* [WRITTEN PROBLEM]:
Edit the listing below so that every "GUI agent" becomes "GUI assistant", leaving all other text unchanged.

* [GIVEN DATA]:
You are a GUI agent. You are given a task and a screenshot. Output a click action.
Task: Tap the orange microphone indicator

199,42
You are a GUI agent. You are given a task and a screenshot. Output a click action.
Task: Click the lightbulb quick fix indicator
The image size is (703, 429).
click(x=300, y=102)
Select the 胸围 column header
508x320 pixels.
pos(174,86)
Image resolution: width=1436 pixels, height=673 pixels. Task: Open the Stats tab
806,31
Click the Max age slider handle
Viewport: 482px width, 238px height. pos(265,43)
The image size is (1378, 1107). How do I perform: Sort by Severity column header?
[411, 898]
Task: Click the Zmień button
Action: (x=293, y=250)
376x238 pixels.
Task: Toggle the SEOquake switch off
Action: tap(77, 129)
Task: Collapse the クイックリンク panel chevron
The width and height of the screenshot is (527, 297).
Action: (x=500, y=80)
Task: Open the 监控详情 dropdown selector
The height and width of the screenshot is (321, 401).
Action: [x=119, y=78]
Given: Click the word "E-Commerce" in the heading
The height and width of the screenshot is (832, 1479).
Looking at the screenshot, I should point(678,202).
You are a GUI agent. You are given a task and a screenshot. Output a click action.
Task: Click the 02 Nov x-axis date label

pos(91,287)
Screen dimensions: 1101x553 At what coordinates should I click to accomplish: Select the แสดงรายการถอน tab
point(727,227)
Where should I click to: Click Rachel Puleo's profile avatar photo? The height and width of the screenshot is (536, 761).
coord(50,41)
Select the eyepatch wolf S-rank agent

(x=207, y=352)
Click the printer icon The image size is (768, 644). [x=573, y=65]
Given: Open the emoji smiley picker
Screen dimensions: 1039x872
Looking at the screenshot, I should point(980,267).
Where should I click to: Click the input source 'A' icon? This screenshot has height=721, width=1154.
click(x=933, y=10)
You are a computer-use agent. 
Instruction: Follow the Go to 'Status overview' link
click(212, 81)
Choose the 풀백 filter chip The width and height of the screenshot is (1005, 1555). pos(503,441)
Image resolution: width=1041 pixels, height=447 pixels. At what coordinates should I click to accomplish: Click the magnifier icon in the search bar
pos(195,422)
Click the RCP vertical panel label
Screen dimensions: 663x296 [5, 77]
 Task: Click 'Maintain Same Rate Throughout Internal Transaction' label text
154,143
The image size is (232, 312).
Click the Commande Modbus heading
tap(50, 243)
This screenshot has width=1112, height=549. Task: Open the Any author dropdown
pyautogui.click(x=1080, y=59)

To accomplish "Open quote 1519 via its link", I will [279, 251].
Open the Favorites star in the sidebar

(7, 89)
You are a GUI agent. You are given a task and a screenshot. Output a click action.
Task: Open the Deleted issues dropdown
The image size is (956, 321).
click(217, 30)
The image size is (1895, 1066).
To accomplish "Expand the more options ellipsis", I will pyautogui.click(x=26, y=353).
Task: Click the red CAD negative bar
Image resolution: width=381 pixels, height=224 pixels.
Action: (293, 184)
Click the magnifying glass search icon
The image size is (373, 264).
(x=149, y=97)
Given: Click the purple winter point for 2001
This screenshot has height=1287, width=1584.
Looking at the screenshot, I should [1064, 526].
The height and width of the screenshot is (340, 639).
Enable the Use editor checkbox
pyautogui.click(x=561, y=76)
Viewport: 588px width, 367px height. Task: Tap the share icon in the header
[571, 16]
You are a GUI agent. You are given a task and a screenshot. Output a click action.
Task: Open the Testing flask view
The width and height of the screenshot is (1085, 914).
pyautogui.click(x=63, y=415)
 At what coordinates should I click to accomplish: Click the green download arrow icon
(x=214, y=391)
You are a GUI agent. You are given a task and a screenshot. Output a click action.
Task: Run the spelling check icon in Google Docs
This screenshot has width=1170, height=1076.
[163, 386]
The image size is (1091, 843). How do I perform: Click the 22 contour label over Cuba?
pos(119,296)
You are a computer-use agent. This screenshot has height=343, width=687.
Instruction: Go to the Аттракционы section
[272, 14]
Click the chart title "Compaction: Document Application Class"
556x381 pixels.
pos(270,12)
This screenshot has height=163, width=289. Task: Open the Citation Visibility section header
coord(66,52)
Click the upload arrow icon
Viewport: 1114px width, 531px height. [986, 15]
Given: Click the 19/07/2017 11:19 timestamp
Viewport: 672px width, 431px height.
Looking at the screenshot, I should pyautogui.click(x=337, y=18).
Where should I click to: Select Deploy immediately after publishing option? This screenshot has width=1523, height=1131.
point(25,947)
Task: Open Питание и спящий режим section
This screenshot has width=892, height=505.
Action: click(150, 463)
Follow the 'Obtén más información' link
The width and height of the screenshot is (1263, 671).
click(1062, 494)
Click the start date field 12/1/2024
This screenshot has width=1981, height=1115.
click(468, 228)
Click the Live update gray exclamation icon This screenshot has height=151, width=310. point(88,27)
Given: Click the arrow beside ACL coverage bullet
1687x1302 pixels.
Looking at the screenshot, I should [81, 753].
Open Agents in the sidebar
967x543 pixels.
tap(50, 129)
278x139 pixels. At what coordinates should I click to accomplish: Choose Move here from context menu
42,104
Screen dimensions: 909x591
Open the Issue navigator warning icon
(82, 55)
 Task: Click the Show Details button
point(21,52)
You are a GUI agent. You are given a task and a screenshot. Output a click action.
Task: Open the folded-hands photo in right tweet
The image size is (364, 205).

* [SOLUTION BELOW]:
You are a GUI assistant. You are given a task and a screenshot. Output a click action.
Task: Tap the orange microphone indicator

199,42
You are a GUI assistant. You are given a task and a screenshot. Output a click action.
Task: Click the lightbulb quick fix indicator
The image size is (703, 429).
click(x=300, y=102)
Select the 胸围 column header
508x320 pixels.
pos(174,86)
Image resolution: width=1436 pixels, height=673 pixels. Task: Open the Stats tab
806,31
Click the Max age slider handle
Viewport: 482px width, 238px height. pos(265,43)
The image size is (1378, 1107). How do I perform: Sort by Severity column header?
[411, 898]
Task: Click the Zmień button
Action: (x=293, y=250)
376x238 pixels.
Task: Toggle the SEOquake switch off
Action: tap(77, 129)
Task: Collapse the クイックリンク panel chevron
The width and height of the screenshot is (527, 297).
Action: (x=500, y=80)
Task: Open the 监控详情 dropdown selector
The height and width of the screenshot is (321, 401).
Action: [x=119, y=78]
Given: Click the word "E-Commerce" in the heading
The height and width of the screenshot is (832, 1479).
Looking at the screenshot, I should point(678,202).
You are a GUI assistant. You are given a task and a screenshot. Output a click action.
Task: Click the 02 Nov x-axis date label

pos(91,287)
Screen dimensions: 1101x553 At what coordinates should I click to accomplish: Select the แสดงรายการถอน tab
point(727,227)
Where should I click to: Click Rachel Puleo's profile avatar photo? The height and width of the screenshot is (536, 761).
coord(50,41)
Select the eyepatch wolf S-rank agent

(x=207, y=352)
Click the printer icon The image size is (768, 644). [x=573, y=65]
Given: Open the emoji smiley picker
Screen dimensions: 1039x872
Looking at the screenshot, I should point(980,267).
Where should I click to: Click the input source 'A' icon? This screenshot has height=721, width=1154.
click(x=933, y=10)
You are a computer-use agent. 
Instruction: Follow the Go to 'Status overview' link
click(212, 81)
Choose the 풀백 filter chip The width and height of the screenshot is (1005, 1555). pos(503,441)
Image resolution: width=1041 pixels, height=447 pixels. At what coordinates should I click to accomplish: Click the magnifier icon in the search bar
pos(195,422)
Click the RCP vertical panel label
Screen dimensions: 663x296 [5, 77]
 Task: Click 'Maintain Same Rate Throughout Internal Transaction' label text
154,143
The image size is (232, 312).
Click the Commande Modbus heading
tap(50, 243)
This screenshot has width=1112, height=549. Task: Open the Any author dropdown
pyautogui.click(x=1080, y=59)

To accomplish "Open quote 1519 via its link", I will [279, 251].
Open the Favorites star in the sidebar

(7, 89)
You are a GUI assistant. You are given a task and a screenshot. Output a click action.
Task: Open the Deleted issues dropdown
The image size is (956, 321).
click(217, 30)
The image size is (1895, 1066).
To accomplish "Expand the more options ellipsis", I will pyautogui.click(x=26, y=353).
Task: Click the red CAD negative bar
Image resolution: width=381 pixels, height=224 pixels.
Action: (293, 184)
Click the magnifying glass search icon
The image size is (373, 264).
(x=149, y=97)
Given: Click the purple winter point for 2001
This screenshot has height=1287, width=1584.
Looking at the screenshot, I should [1064, 526].
The height and width of the screenshot is (340, 639).
Enable the Use editor checkbox
pyautogui.click(x=561, y=76)
Viewport: 588px width, 367px height. Task: Tap the share icon in the header
[571, 16]
You are a GUI assistant. You are given a task and a screenshot. Output a click action.
Task: Open the Testing flask view
The width and height of the screenshot is (1085, 914).
pyautogui.click(x=63, y=415)
 At what coordinates should I click to accomplish: Click the green download arrow icon
(x=214, y=391)
You are a GUI assistant. You are given a task and a screenshot. Output a click action.
Task: Run the spelling check icon in Google Docs
This screenshot has width=1170, height=1076.
[163, 386]
The image size is (1091, 843). How do I perform: Click the 22 contour label over Cuba?
pos(119,296)
You are a computer-use agent. This screenshot has height=343, width=687.
Instruction: Go to the Аттракционы section
[272, 14]
Click the chart title "Compaction: Document Application Class"
556x381 pixels.
pos(270,12)
This screenshot has height=163, width=289. Task: Open the Citation Visibility section header
coord(66,52)
Click the upload arrow icon
Viewport: 1114px width, 531px height. [986, 15]
Given: Click the 19/07/2017 11:19 timestamp
Viewport: 672px width, 431px height.
Looking at the screenshot, I should pyautogui.click(x=337, y=18).
Where should I click to: Select Deploy immediately after publishing option? This screenshot has width=1523, height=1131.
point(25,947)
Task: Open Питание и спящий режим section
This screenshot has width=892, height=505.
Action: click(150, 463)
Follow the 'Obtén más información' link
The width and height of the screenshot is (1263, 671).
click(1062, 494)
Click the start date field 12/1/2024
This screenshot has width=1981, height=1115.
click(468, 228)
Click the Live update gray exclamation icon This screenshot has height=151, width=310. point(88,27)
Given: Click the arrow beside ACL coverage bullet
1687x1302 pixels.
Looking at the screenshot, I should [81, 753].
Open Agents in the sidebar
967x543 pixels.
tap(50, 129)
278x139 pixels. At what coordinates should I click to accomplish: Choose Move here from context menu
42,104
Screen dimensions: 909x591
Open the Issue navigator warning icon
(82, 55)
 Task: Click the Show Details button
point(21,52)
You are a GUI assistant. You are given a task and a screenshot. Output a click action.
Task: Open the folded-hands photo in right tweet
The image size is (364, 205).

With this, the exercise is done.